--- Description of the task ---
Answer these from the knitting machine thread:
(a) In what year did klsmatson pack everything away?
(b) Which oil does Grandma81 call the best?
(c) How did brinawitch get the manual without joining the site?

--- Excerpted text ---
====

# sk-155 singer knitting machine



## klsmatson (May 27, 2011)

Many years ago I packed this and several other of my knitting machine away. I came down with multiple sclerosis. AT age 53, I decided that I would like to try and knit again, But I do not know how to unlock the carriage. Is anyone able to give me some assistance. Unable to find my books. I packed everything away in 1985, two moves and 1 divorce. Any and all help will be appreciated.


----------



## janiepooh (Feb 23, 2011)

I found this- dont know if its what you neeed. I hope it does help you!
http://www.scribd.com/doc/34060285/SINGER-MOD-155-CHUNKY-PUNCH-CARD-KNITTING-MACHINE-Instruction-Book


----------



## Grandma81 (Jan 28, 2011)

I have the Singer/Studio155 Bulky. The carriage lock is a little piece fastened to the bed and the carriage by one of the knobs that holds the brush arm on. All you need to do is loosen this knob and take that piece off. Since the machine has been stored so long, the sponge bar that holds the needles in place is probably worn flat. It can be a bit hard to get out. Look at either end of the needle bed for a small rectangular hole. Find something solid enough to poke in there and push the bar out the other end far enough to grab it and pull it out. I just buy another one as I have a dealer handy, but a lot of people replace the sponge with something else. If you googled that you will probably find out how. The machine will also likely need to have the dust blown out of it and a good oiling. Sewing machine oil is the best. Oil under the carriage and the brush arm and the needles. Actually just about anything that needs to move. Now it should be ready to knit. The bulky knits yarn like Red Heart weight. If you have any more questions feel free to ask. Grandma


----------



## brinawitch (Aug 16, 2011)

janiepooh said:


> I found this- dont know if its what you neeed. I hope it does help you!
> http://www.scribd.com/doc/34060285/SINGER-MOD-155-CHUNKY-PUNCH-CARD-KNITTING-MACHINE-Instruction-Book


nice link i need this book too but they want you to join at nine dollars a month to have access to this book grrrr. but thanks


----------



## FearNoKnit (Apr 11, 2012)

I just saw some sponge bars on ebay for less than 16 dollars. Good luck to you.


----------



## breezy42 (Aug 26, 2011)

Hi
I went to the scribd site you gave in your message. I just did a "down arrow" on my laptop and the sk 155 manual was there for my reading.

Try again. I read books on this site without becoming a member.


----------



## brinawitch (Aug 16, 2011)

hey thanks, i actually went back to the site and got the manual by submitting a recipe in pdf form didn't have to join either so now i have a printed copy. wish i had read the site more thoroughly before i typed that. good site all in all if you read through it like i didn't at first 


BTW the manual is worth getting and reading through. it makes more sense thank anything else i have read on these machines.


----------

====

--- Given information ---
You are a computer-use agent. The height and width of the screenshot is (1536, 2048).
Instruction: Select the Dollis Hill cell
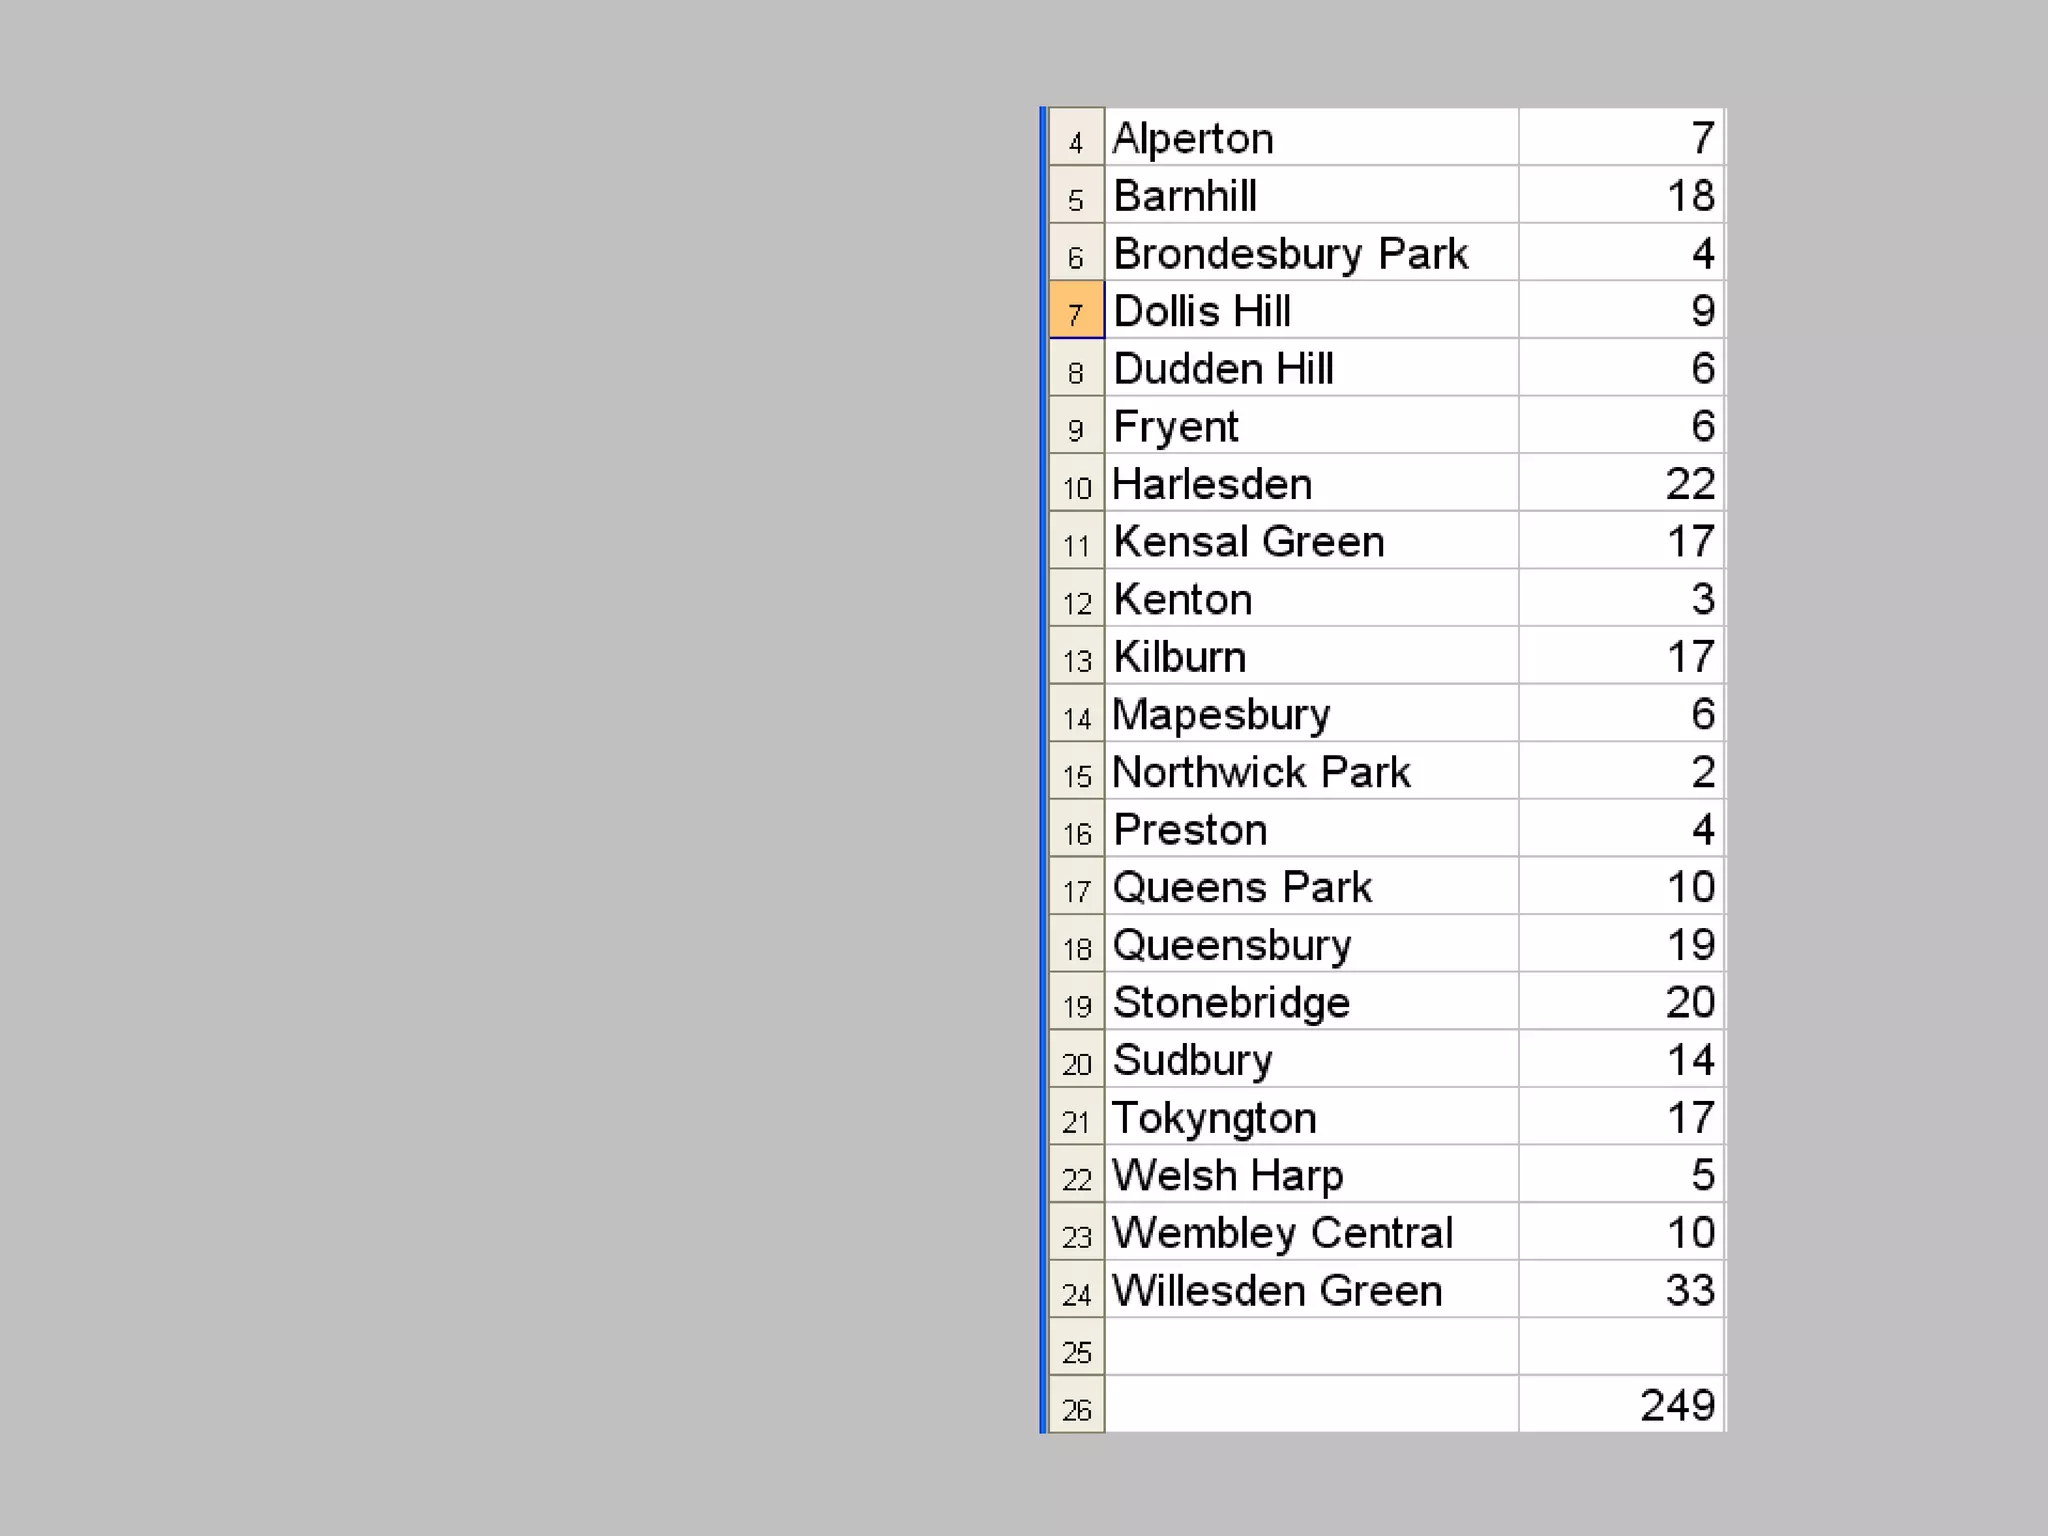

====

--- Task response ---
(a) 1985
(b) Sewing machine oil
(c) By submitting a recipe in PDF form